• [SOURCE DOCUMENT]
....................

# Riding bicycle in uniform



## hyung7423 (7 Sep 2015)

Hello I am posted to a large base and I can't really afford a car at the moment. The only option for me is cycling around the base. Would it be inappropriate to wear combats while cycling?


----------



## MJP (7 Sep 2015)

AndrewEME said:
			
		

> Hello I am posted to a large base and I can't really afford a car at the moment. The only option for me is cycling around the base. Would it be inappropriate to wear combats while cycling?



A helmet and appropriate gear for the weather.


----------



## hyung7423 (8 Sep 2015)

MJP said:
			
		

> ... appropriate gear for the weather.



What do you mean by appropriate gear? Civilian clothing or dress of the day?


----------



## PuckChaser (8 Sep 2015)

Wear an issued rain jacket of its raining. Goretex coat if cold. Don't mix civilian and military kit other than wearing your helmet. If you're going to bike it low light conditions, I'd recommend wearing brighter civilian clothes and change to cadpat at work for safety reasons.


----------



## hyung7423 (8 Sep 2015)

Thank you. Your replies helped clear things up.


----------



## MJP (8 Sep 2015)

What Puck said.


----------



## McG (8 Sep 2015)

PuckChaser said:
			
		

> Wear an issued rain jacket of its raining. Goretex coat if cold. Don't mix civilian and military kit other than wearing your helmet. If you're going to bike it low light conditions, I'd recommend wearing brighter civilian clothes and change to cadpat at work for safety reasons.


And (or) use appropriate lights and reflectors on your bike.


----------



## dangerboy (8 Sep 2015)

Be advised some bases prohibit the riding of bicycles when snow is on the ground, you don't need to worry about it right now but something to remember come November


----------



## Pusser (8 Sep 2015)

dangerboy said:
			
		

> Be advised some bases prohibit the riding of bicycles when snow is on the ground, you don't need to worry about it right now but something to remember come November



I can't speak to individual base policies, but studded tires and a pragmatic cautious approach can enable one to cycle in the snow.  I cycle year round in Ottawa (the NCC clears the canal walk/cycle ways).

If the weather is bad, I would say wear your appropriate CADPAT foul weather gear, but adding a high-visibility vest should be acceptable.  Good lights and reflectors are a must.


----------



## George Wallace (8 Sep 2015)

Pusser said:
			
		

> I can't speak to individual base policies, but studded tires and a pragmatic cautious approach can enable one to cycle in the snow.  I cycle year round in Ottawa (the NCC clears the canal walk/cycle ways).

....................

• [DATASET]
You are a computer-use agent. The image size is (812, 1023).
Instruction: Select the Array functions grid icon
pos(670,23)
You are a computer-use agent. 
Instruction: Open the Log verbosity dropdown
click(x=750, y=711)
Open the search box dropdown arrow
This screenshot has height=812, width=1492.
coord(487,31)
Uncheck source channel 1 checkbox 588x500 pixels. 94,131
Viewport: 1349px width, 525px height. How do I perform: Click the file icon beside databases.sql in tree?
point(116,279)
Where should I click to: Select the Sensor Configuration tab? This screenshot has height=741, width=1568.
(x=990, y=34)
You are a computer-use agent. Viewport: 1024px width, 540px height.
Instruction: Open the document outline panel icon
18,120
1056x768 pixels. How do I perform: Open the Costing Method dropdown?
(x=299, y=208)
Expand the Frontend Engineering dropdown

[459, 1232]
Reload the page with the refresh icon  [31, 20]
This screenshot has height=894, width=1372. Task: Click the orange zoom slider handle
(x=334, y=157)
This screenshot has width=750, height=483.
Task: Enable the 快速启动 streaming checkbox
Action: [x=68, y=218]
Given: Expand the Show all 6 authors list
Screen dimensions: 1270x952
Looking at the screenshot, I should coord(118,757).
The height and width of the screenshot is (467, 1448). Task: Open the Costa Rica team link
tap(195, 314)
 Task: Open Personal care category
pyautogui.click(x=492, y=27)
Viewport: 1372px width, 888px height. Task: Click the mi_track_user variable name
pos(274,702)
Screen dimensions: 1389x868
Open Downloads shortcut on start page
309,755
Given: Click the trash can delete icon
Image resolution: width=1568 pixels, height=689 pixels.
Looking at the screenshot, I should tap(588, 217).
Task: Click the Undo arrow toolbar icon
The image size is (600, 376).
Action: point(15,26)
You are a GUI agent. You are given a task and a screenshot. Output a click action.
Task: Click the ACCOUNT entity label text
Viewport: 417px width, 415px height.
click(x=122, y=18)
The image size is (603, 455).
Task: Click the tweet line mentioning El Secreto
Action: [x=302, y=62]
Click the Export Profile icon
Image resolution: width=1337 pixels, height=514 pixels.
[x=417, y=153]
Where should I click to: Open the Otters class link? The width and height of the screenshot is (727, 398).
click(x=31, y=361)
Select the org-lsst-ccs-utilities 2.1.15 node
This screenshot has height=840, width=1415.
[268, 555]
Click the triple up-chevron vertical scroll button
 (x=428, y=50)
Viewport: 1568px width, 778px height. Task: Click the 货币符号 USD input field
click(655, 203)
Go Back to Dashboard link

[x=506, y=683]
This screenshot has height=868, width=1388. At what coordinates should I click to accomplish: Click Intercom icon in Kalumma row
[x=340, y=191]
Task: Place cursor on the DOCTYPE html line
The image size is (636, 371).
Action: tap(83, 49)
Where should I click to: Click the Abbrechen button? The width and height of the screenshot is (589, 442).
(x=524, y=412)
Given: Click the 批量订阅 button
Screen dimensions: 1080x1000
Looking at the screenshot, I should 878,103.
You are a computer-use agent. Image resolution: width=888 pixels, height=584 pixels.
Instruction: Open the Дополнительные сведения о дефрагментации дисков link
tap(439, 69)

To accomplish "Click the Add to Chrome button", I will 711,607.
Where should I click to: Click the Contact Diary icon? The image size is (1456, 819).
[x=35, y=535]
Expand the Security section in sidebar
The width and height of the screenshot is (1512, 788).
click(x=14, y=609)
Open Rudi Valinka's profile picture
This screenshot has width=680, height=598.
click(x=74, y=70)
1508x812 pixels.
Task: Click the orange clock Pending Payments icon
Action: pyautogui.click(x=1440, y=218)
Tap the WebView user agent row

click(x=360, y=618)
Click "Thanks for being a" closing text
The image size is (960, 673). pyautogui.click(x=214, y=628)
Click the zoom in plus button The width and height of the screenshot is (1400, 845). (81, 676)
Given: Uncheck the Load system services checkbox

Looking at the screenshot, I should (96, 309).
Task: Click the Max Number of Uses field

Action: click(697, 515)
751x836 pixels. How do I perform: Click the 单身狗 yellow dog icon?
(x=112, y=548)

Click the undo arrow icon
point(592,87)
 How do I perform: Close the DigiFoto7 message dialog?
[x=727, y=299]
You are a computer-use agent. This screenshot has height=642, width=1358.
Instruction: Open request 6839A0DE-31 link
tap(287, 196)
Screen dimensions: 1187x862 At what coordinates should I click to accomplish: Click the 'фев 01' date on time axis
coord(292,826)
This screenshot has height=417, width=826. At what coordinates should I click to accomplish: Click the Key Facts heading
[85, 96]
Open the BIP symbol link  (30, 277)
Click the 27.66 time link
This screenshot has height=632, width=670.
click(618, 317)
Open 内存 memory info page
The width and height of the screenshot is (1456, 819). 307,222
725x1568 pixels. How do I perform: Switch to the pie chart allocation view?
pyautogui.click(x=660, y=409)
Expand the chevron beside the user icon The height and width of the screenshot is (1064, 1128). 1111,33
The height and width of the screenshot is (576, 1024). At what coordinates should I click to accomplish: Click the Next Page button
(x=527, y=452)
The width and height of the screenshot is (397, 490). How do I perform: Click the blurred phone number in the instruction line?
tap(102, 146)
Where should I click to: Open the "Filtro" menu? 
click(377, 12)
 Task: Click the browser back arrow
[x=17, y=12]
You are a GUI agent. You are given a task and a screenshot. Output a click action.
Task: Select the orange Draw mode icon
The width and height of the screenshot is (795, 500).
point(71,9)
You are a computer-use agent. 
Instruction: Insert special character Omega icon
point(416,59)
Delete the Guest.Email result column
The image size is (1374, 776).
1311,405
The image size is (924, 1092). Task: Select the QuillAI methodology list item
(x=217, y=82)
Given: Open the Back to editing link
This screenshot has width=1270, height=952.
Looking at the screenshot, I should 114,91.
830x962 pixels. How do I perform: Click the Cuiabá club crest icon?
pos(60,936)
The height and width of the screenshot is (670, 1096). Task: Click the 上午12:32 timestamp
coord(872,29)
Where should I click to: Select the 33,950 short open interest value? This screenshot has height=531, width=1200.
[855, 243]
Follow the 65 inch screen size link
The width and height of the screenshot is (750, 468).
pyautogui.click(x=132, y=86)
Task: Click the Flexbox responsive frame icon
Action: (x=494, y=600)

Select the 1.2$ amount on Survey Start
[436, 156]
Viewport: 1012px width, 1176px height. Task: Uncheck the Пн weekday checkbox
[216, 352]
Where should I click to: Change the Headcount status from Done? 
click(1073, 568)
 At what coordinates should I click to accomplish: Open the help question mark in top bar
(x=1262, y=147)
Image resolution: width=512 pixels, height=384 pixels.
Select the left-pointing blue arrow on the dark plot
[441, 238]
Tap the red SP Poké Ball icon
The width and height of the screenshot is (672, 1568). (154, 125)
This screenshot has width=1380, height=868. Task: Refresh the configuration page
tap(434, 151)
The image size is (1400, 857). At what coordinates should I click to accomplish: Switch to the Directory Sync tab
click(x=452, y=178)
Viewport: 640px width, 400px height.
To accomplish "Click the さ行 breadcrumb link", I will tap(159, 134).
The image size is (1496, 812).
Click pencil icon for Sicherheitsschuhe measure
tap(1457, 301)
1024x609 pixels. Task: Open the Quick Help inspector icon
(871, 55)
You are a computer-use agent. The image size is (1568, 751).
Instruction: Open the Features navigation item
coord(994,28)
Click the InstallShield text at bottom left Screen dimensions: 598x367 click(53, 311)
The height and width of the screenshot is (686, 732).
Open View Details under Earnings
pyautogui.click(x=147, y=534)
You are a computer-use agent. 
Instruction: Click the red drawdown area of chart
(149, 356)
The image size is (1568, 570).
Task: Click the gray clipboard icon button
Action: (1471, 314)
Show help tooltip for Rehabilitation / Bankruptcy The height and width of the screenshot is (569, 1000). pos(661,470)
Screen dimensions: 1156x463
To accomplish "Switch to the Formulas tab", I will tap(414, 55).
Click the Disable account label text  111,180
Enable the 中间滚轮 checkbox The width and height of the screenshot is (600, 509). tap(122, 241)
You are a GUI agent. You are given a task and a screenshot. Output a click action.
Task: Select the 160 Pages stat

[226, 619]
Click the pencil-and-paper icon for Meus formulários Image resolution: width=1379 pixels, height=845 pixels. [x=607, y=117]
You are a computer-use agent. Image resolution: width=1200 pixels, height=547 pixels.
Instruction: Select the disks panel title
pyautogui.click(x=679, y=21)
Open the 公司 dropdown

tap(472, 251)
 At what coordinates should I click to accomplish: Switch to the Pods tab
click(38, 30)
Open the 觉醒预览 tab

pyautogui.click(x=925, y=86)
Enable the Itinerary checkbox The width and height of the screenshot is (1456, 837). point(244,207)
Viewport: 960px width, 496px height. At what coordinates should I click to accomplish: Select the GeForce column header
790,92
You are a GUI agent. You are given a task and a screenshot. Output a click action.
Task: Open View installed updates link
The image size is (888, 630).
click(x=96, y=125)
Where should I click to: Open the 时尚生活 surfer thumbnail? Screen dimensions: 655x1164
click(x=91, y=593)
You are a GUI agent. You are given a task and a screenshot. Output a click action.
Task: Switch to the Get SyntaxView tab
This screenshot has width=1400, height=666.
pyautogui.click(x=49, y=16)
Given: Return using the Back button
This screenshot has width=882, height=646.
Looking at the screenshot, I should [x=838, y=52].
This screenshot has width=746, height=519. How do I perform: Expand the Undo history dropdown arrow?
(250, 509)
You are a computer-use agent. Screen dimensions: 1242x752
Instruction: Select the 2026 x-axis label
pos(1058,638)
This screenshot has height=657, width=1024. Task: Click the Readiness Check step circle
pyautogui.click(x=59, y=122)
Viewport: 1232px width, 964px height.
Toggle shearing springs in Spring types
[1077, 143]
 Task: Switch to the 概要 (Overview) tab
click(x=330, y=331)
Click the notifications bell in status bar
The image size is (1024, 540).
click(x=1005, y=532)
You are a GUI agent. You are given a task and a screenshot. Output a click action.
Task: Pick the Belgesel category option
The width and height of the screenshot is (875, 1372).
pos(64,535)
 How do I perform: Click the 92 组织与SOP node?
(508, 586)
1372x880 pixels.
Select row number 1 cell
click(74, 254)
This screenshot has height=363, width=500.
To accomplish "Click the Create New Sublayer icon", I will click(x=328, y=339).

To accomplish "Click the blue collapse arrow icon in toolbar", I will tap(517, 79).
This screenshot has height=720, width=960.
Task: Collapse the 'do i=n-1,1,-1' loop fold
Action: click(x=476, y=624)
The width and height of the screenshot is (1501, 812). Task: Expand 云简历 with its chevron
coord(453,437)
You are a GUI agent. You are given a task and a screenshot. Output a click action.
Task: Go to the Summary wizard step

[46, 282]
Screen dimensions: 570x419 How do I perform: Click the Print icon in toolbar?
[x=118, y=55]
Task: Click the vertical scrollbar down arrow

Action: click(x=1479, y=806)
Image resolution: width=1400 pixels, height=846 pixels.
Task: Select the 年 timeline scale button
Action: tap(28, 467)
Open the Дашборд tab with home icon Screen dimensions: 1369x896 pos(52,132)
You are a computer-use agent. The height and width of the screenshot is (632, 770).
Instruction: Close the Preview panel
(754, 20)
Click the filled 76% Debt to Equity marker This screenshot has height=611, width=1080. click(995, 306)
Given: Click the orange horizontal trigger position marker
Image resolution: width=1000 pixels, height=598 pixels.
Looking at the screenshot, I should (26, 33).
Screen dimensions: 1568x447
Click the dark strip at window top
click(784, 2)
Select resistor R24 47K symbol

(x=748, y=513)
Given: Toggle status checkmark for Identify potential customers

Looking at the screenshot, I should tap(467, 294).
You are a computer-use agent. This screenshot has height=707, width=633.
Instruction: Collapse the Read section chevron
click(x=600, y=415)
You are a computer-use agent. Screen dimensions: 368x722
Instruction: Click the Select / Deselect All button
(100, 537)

....................

• [TASK INSTRUCTIONS]
[1] Answer these about the forum thread on riding a bicycle in uniform:
(a) What does PuckChaser say to wear if it is cold?
(b) According to dangerboy, what do some bases prohibit?
(c) In which city does Pusser cycle year round?
[2] Reproduce the forum thread on riding a bicycle in uniform from "If the weather" up to and including "are a must.", changing "high-visibility vest" to "reflective vest".
[3] Carry on the forum thread about riding a bicycle in uniform from the point where it stops.

• [RESPONSES PER TASK]
[1]
(a) A Goretex coat.
(b) Riding bicycles when snow is on the ground.
(c) Ottawa.

[2]
If the weather is bad, I would say wear your appropriate CADPAT foul weather gear, but adding a reflective vest should be acceptable.  Good lights and reflectors are a must.

[3]
> 
> If the weather is bad, I would say wear your appropriate CADPAT foul weather gear, but adding a high-visibility vest should be acceptable.  Good lights and reflectors are a must.



You are a brave man to ride a bicycle year round in Ottawa, especially if on the roads.  I know that quite a few do, but I think those on main thoroughfares are taking their lives in their own hands in foul weather.  I have seen too many instances of Ottawa cyclists driving in low visibility with no lights, reflectors, helmets, nor street sense.  Then they are the first to blame motorists.


----------



## Pusser (8 Sep 2015)

George Wallace said:
			
		

> You are a brave man to ride a bicycle year round in Ottawa, especially if on the roads.  I know that quite a few do, but I think those on main thoroughfares are taking their lives in their own hands in foul weather.  I have seen too many instances of Ottawa cyclists driving in low visibility with no lights, reflectors, helmets, nor street sense.  Then they are the first to blame motorists.



I light up like a Christmas tree, wear reflective clothing and know when to get off the road! I also stop at traffic lights and follow other rules of the road.  I have no sympathy for those idiots who don't follow the rules or use/wear proper safety equipment.  In fact, I am strong advocate of ticketing "cyclists" who break the rules.  I don't recommend cycling when it's actually snowing or even before the streets have been cleared.  I've also discovered that trying to cycle when it's below -15°C is pointless (the inner workings of the rear hub freeze up and stop working).  The nice thing in Ottawa is that because the NCC clears the paths along the canal, commuting by bicycle in the winter is actually possible and relatively safe (i.e. staying off the roads) with studded tires to help with the ice.  You still can't go as fast as with regular tires on dry pavement though.


----------



## toughenough (8 Sep 2015)

I see many are recommending the use of a helmet. Is this for general safety purposes, or some part of the NDA/QR&O's? In my province, it is not a legal requirement to wear one over the age of 18. I had always wondered if unit head dress, or bush cap would be more appropriate. Can anyone shed some light as to the reasoning of the above statements?


----------



## kev994 (8 Sep 2015)

17 wing (Winnipeg) mandates a helmet on base. Ymmv


----------



## Haggis (8 Sep 2015)

toughenough said:
			
		

> I see many are recommending the use of a helmet. Is this for general safety purposes, or some part of the NDA/QR&O's? In my province, it is not a legal requirement to wear one over the age of 18. I had always wondered if unit head dress, or bush cap would be more appropriate. Can anyone shed some light as to the reasoning of the above statements?



A proper *bicycle* helmet is always a good idea. (Note that I emphasised "bicycle", lest the OP think that wearing his soldier helmet is required.)

Unlike a unit headdress, a bike helmet won't get blown off on windy days and doesn't end up with you wearing a sweat soaked beret/wedge etc. all day long.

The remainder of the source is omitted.